It’s a slice of the wild in the middle of the city.

And it’s free for Santa Ana residents on the third Sunday of every month this year. 

It’s called “Resident Free Day” at the Santa Ana Zoo, in which those who show proof of residency at the gate, like a driver’s license or utility bill, can walk through without a cent out of their wallet. 

The next opportunity is Feb. 19. 

Click here for all the scheduled dates.

Free days at the zoo have been happening since as early as 2003, but after the pandemic put the city’s parks and open space shortage into new focus, zoo officials are aligning their special events with the monthly no-cost window to benefit its working-class residents in new ways. 

The change was made last year, said Zoo Manager Ethan Fisher in a Thursday phone interview.

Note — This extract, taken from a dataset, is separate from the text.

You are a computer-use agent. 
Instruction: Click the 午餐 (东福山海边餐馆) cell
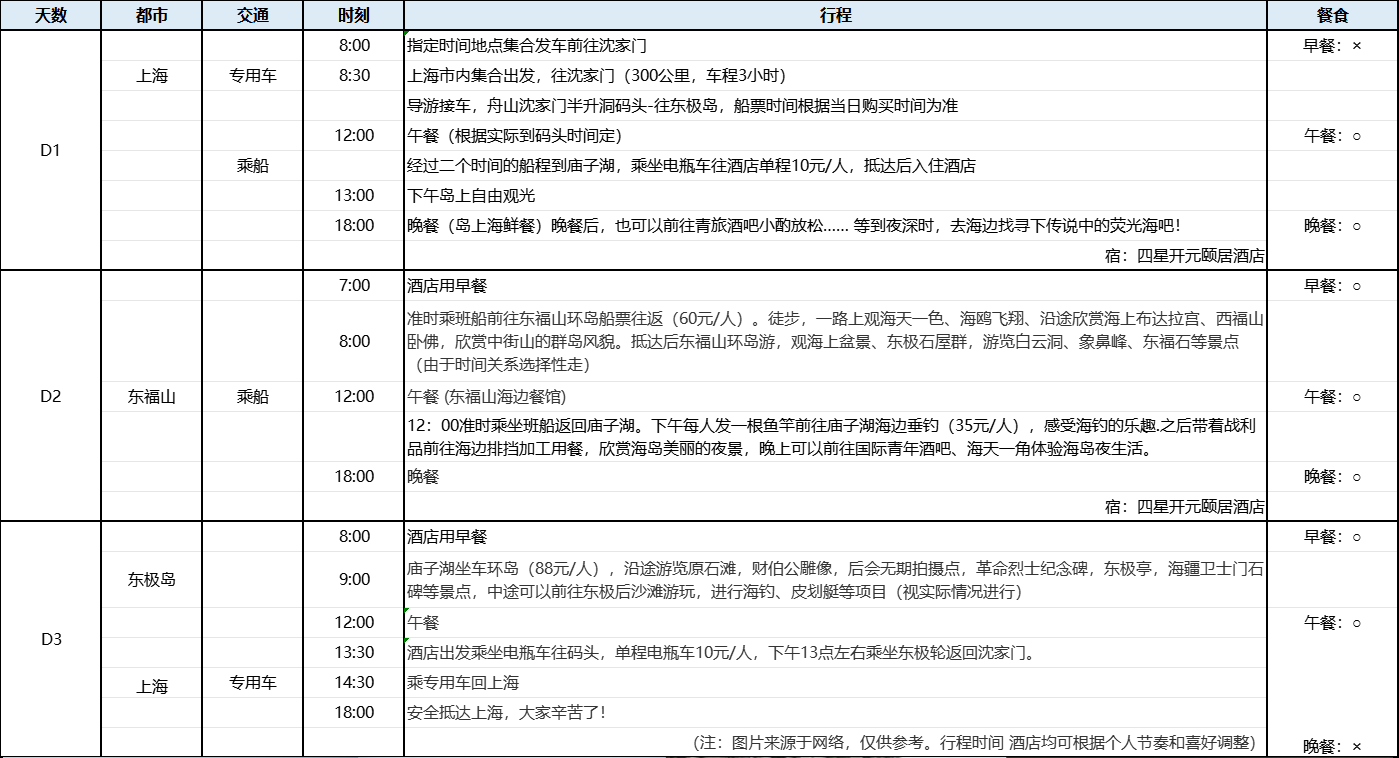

“And this year, for example, we started offering our story time events in English and Spanish – also on the third Sunday of every month,” Fisher said. “We also do different community events around the city, where we go to different city parks for pop-up programs and share info about the free Sundays.”

The zoo’s a place to see things from worlds away.

For instance: A multi-species exhibit of Anteaters, Guanacos and Rheas exposes visitors to the Pampas Grasslands of South America, one of the most endangered habitats in the world. 

By the zoo’s description, it blurs the lines between visitors and exhibit space – “the guest feels as though they are part of the space, rather than on the outside looking in.”

But first the zoo had to mirror its own community – reshaping itself to residents’ needs over the years.

At first, in the early aughts, it was free Tuesdays. 

“Well, that didn’t work very well because most people work on Tuesday,” Fisher said, noting the switch to Sundays came in 2011, something that was “much more successful in providing access to residents.”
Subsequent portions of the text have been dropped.